L’emozione di chi si è imbattuto – come é successo di recente – in una registrazione “inedita” di Carmelo Bene deve essere stata grande almeno quanto la statura artistica del personaggio “ritrovato”. 

Perché Carmelo Bene grande lo è stato davvero.

Si dice che visto da vicino nessuno sia normale. Beh, anche visto da lontano, Carmelo Bene “normale” non è stato mai. L’eccesso era la sua dimensione. La pazzia un fiore prezioso che ha coltivato con cura per tutta una vita. 

“Abbiamo fin troppi pazzi – dichiarò una volta – che la follia non se la sono guadagnata”. Megalomane (“Sono apparso alla Madonna!”), provocatorio, spiazzante.  Dotato di una voce capace di farsi strumento. E che strumento!

Non mi vergogno di dire che una delle serate più belle della mia vita l’ho passata con Lui, al buio, come due amanti. 

Lavoravo da poco in pubblicità. Come spesso mi accadeva ero tornato a casa tardi: tirai il collo ad una scatoletta e mi lasciai andare su una seggiola. Meccanicamente girai la manopola della radiolina che stava al centro del tavolo. E restai con la forchetta a mezz’aria. Una voce flautata prese per mano la mia attenzione e non la mollò più. Spensi la luce e rimasi al buio nel silenzio più assoluto. Non sapevo chi “mi” parlasse. Né conoscevo il testo (o forse sarebbe più giusto chiamarlo “spartito”) che stavo ascoltando.
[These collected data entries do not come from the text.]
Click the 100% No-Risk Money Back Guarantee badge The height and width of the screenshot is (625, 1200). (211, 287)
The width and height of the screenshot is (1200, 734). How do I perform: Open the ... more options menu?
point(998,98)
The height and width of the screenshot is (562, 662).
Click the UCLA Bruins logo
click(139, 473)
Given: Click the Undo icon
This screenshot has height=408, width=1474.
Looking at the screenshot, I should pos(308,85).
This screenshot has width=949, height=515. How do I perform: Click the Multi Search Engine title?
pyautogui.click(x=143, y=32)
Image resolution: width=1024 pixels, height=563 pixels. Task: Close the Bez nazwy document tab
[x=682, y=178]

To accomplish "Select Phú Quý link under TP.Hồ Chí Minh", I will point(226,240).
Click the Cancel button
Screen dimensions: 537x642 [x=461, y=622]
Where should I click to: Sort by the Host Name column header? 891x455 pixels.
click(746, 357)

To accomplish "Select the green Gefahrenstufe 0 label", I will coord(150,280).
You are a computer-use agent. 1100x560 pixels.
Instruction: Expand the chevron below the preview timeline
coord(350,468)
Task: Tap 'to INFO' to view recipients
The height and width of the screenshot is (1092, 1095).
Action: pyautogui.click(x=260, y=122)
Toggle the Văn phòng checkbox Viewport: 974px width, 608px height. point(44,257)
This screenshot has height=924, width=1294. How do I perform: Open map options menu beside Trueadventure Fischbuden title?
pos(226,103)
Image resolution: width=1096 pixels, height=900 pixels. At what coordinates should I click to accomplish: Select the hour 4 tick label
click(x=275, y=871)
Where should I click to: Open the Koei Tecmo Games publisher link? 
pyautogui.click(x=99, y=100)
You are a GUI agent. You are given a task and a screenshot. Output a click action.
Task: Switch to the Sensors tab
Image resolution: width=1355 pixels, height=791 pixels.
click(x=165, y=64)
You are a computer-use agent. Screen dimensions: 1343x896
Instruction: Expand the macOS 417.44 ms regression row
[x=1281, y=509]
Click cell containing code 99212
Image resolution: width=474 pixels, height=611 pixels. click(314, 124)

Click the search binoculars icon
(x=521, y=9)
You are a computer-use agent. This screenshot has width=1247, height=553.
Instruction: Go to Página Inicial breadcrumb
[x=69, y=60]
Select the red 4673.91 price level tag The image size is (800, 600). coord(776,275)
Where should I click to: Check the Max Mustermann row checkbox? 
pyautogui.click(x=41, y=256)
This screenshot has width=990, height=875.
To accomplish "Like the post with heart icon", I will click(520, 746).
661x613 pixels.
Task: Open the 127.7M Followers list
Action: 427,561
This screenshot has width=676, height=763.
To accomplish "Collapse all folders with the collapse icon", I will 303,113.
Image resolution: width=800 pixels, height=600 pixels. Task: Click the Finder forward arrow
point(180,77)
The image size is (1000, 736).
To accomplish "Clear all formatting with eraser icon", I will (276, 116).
Solo dopo una buona mezz’ora o più (il tempo passò senza che me ne accorgessi) la voce atona di un’annunciatrice ruppe l’incanto rivelandomi il nome dell’incantatore: Carmelo Bene che aveva “detto” (e non recitato) la Salomé di Oscar Wilde. 

Due pazzi, due geni, due anime maledette si erano dati appuntamento in una squallida cucina di periferia per trascinarmi, parola dopo parola, fin sulle soglie del Paradiso.

Quella sera – grazie alla potenza evocativa della radio – anch’io, come Erode, mi lasciai sedurre dalle lusinghe di Salomé che, sulle note della voce flautata di Carmelo Bene, aveva danzato, al buio, solo per me.